**Extract provided:**
Kubernetes at Scale: Lessons from Running 200+ Microservices

When I tell people we run over 200 microservices on Kubernetes, the first question is usually "why that many?" The honest answer is that it did not start at 200. It started at 12, then grew organically as teams shipped features, and by the time we looked up, we had a sprawling distributed system with its own gravitational pull. This post is about the lessons we learned making that system reliable — and the mistakes that taught us those lessons the hard way.

The Cluster Architecture

We run on AWS EKS across three availability zones. The infrastructure is fully managed through Terraform, and at this point our IaC repository is one of the most critical codebases in the company. Our cluster topology looks roughly like this:

• 3 node groups: general workloads (m6i.xlarge), memory-intensive services (r6i.2xlarge), and GPU nodes for our ML inference workloads (g5.xlarge)
• Karpenter for node autoscaling, replacing the older Cluster Autoscaler
• Istio as the service mesh
• ArgoCD for GitOps-based deployments
• Prometheus + Grafana + Loki for the observability stack

# Terraform EKS module configuration (simplified)
module "eks" {
  source  = "terraform-aws-modules/eks/aws"
  version = "~> 19.0"

  cluster_name    = "prod-main"
  cluster_version = "1.28"

  vpc_id     = module.vpc.vpc_id
  subnet_ids = module.vpc.private_subnets

  eks_managed_node_groups = {
    general = {
      instance_types = ["m6i.xlarge"]
      min_size       = 6
      max_size       = 30
      desired_size   = 12

      labels = {
        workload-type = "general"
      }
    }

    memory_optimized = {
      instance_types = ["r6i.2xlarge"]
      min_size       = 2
      max_size       = 10
      desired_size   = 4

      labels = {
        workload-type = "memory-intensive"
      }

      taints = [{
        key    = "workload-type"
        value  = "memory-intensive"
        effect = "NO_SCHEDULE"
      }]
    }
  }
}

This setup supports roughly 800-1200 pods at steady state, spiking to 2000+ during peak traffic.

Resource Requests and Limits: The Silent Killer

If I could go back and fix one thing from day one, it would be enforcing sane resource requests and limits. For the first year, most teams set their resource requests based on vibes. Services would request 2 CPU cores and 4Gi of memory because those were round numbers, not because anyone profiled the application.

The result: massive overprovisioning. We were paying for 3x the compute we actually needed. Pods were spread across too many nodes because Kubernetes thought they were hungrier than they were, and the scheduler could not bin-pack efficiently.

We fixed this in three steps:

Step 1: Profile Everything with VPA

We deployed the Vertical Pod Autoscaler in recommendation mode across every namespace:

apiVersion: autoscaling.k8s.io/v1
kind: VerticalPodAutoscaler
metadata:
  name: order-service-vpa
spec:
  targetRef:
    apiVersion: apps/v1
    kind: Deployment
    name: order-service
  updatePolicy:
    updateMode: "Off"  # Recommendation only, no auto-updates
  resourcePolicy:
    containerPolicies:
      - containerName: "*"
        minAllowed:
          cpu: 50m
          memory: 64Mi
        maxAllowed:
          cpu: 2000m
          memory: 4Gi

After two weeks of data collection, we had actual usage profiles for every service. The gap between requested and actual usage was staggering — most services used less than 20% of their requested CPU.

**Items:**
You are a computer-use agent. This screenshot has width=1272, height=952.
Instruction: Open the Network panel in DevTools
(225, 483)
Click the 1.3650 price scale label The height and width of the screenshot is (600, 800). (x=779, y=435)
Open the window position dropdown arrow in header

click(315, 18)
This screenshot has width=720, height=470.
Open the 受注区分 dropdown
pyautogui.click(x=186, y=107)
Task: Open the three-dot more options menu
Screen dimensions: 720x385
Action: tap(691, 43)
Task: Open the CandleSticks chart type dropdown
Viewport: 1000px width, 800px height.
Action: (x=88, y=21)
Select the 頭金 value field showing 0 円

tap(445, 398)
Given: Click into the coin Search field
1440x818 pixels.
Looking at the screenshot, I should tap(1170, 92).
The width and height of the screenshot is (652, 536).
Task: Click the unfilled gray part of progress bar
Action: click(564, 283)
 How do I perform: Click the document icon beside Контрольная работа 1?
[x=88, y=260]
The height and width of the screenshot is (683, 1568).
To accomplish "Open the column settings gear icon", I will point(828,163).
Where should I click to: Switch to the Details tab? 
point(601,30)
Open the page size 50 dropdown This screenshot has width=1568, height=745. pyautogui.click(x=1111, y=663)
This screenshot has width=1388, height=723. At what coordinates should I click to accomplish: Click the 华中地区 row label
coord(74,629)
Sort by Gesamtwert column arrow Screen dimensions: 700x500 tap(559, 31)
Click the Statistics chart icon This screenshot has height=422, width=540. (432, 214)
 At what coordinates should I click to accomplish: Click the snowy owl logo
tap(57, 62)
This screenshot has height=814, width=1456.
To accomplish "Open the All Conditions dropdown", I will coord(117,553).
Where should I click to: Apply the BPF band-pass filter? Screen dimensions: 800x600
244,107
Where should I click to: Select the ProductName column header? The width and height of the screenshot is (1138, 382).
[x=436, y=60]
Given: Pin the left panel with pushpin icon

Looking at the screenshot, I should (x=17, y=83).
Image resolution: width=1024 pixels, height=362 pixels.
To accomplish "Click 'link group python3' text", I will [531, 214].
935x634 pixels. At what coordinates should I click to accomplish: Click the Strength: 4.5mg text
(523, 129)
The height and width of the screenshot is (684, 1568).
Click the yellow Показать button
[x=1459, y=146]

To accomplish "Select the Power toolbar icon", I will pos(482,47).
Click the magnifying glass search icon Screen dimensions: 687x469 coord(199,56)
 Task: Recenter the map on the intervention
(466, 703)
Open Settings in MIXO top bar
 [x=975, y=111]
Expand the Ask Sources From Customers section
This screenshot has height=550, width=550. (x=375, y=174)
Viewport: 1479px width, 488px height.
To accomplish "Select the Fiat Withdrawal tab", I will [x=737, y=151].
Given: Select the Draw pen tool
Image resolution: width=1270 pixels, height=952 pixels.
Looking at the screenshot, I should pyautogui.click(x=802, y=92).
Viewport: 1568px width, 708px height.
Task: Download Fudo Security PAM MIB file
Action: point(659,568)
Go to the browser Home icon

**Exercise task:** In the Kubernetes post, swap "overprovisioning" for "overallocation" and write out the passage starting with "The result: massive" and going on through "not bin-pack efficiently.".

**Solved problem:**
The result: massive overallocation. We were paying for 3x the compute we actually needed. Pods were spread across too many nodes because Kubernetes thought they were hungrier than they were, and the scheduler could not bin-pack efficiently.